United States District Court, E.D. Virginia, Richmond Division

April 12, 2019

UNITED STATES OF AMERICA
v.
BENJAMIN FAULKNER, Petitioner.

          OPINION

          John A. Gibney, Jr. United States District Judge

         The petitioner, Benjamin Faulkner, moves to vacate, set aside, or correct his sentence pursuant to 28 U.S.C. § 2255 on five separate grounds. (Dk. No. 77.) In addition to alleging three claims of ineffective assistance of counsel, Faulkner asserts that he entered an invalid guilty plea and that he received an unreasonable sentence. Faulkner's three ineffective assistance of counsel claims fail because he cannot establish either (1) that his attorney's conduct fell below that of an objectively reasonable attorney, or (2) that prejudice resulted from any of the alleged deficiencies in his counsel's performance. Faulkner's fourth argument fails because his swom testimony demonstrates that he entered a valid guilty plea. Finally, Faulkner's fifth ground-that he received an "unreasonable" sentence-is not cognizable under § 2255. For these reasons, the Court will deny the motion.

         I. BACKGROUND

         In 2017, Faulkner pled guilty to one count of aggravated sexual abuse of a minor in violation of 18 U.S.C. § 2241(c). This conviction mandated 30 years to life in prison. In his plea agreement with the government and in his plea hearing before the Court, Faulker agreed that the government could prove all elements of the offense and stated that he was satisfied with his attorney's performance. (Dk. No. 48, ¶¶ 2, 3); Plea Hr'g Tr. 13:11-20, 30:1-8, May 17, 2017 (Dk. No. 69). Additionally, Faulkner affirmed that he understood the possible penalties for violating the relevant statute, including the minimum and maximum terms of imprisonment. He also understood that (1) any calculation of his advisory sentencing range under the United States Sentencing Guidelines ("U.S.S.G." or "Guidelines") by his lawyer represented only an estimate and did not bind the Court; (2) the Presentence Investigation Report ("PSR") ultimately determined his advisory sentencing range under the Guidelines; (3) the Court could impose a sentence above or below the Guidelines range; and (4) by pleading guilty, he gave up rights afforded to other criminal defendants. (Dk. No. 48, ¶¶ 1, 3, 4, 5); Plea Hr'g Tr. 19:11-14, 22:13-24:4, 26:19-29:25. In the plea agreement, the government agreed to recommend a sentence of 50 years, and the defendant indicated he understood that the recommendation did not bind the Court. (Dk. No. 48, ¶ 4); Plea Hr'g Tr. 17:14-17.

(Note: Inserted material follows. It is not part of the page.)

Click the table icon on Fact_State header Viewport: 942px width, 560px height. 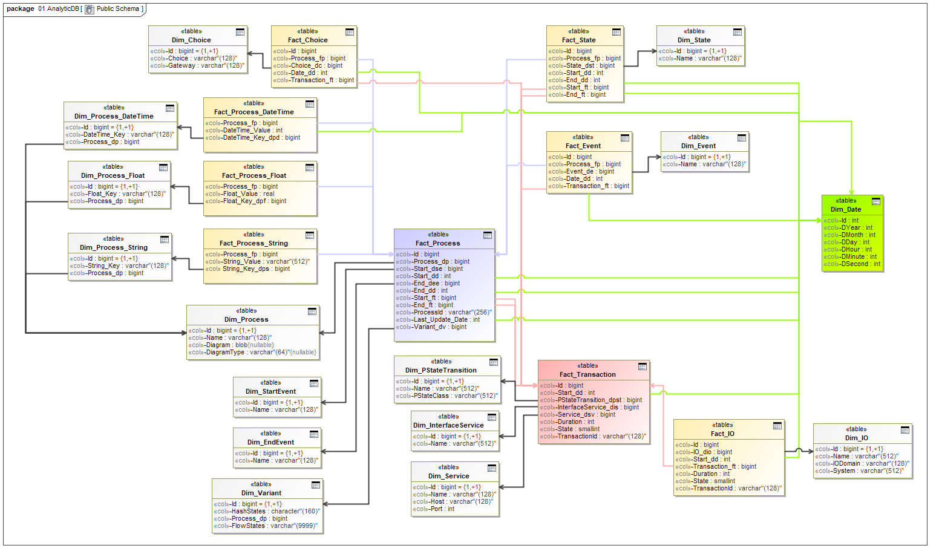tap(616, 31)
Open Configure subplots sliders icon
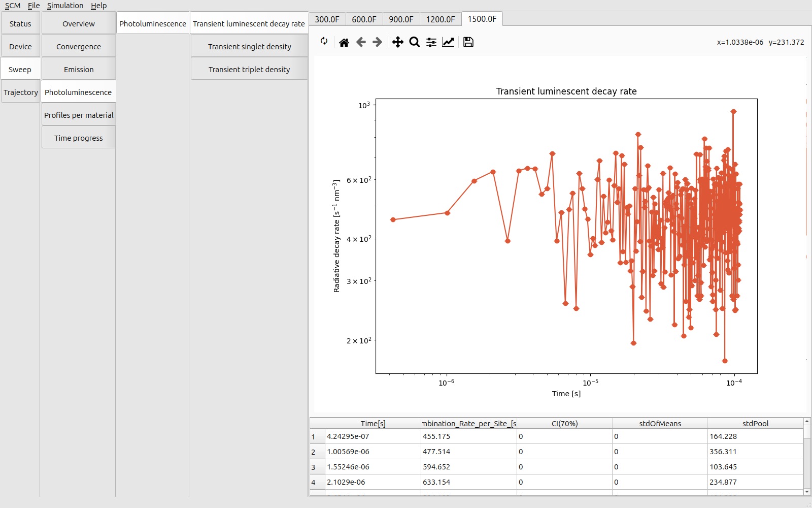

         Faulkner's PSR reflected the statutory sentencing range of 30 years to life, with the Guidelines recommending a life sentence based on a criminal history category of I and an offense level of 43. (Dk. No. 55, ¶¶ 86, 87.) Due to Faulkner's cooperation, and in accordance with the plea agreement, the government moved for a downward variance to a 50-year sentence. Sentencing Hr'g Tr. 18:16-21, 27:20-22, Sept. 15, 2017 (Dk. No. 70). Defense counsel also moved for a downward variance, arguing that Faulkner could "do good for other people" if he had a sentence of less than 50 years. (Dk. No. 57, at 5); Sentencing Hr'g Tr. 22:22. The Court denied the variance motions and sentenced Faulker to life in prison. Id. at 27:20-28:9. The Fourth Circuit dismissed Faulkner's appeal because his plea agreement included a valid appeal waiver.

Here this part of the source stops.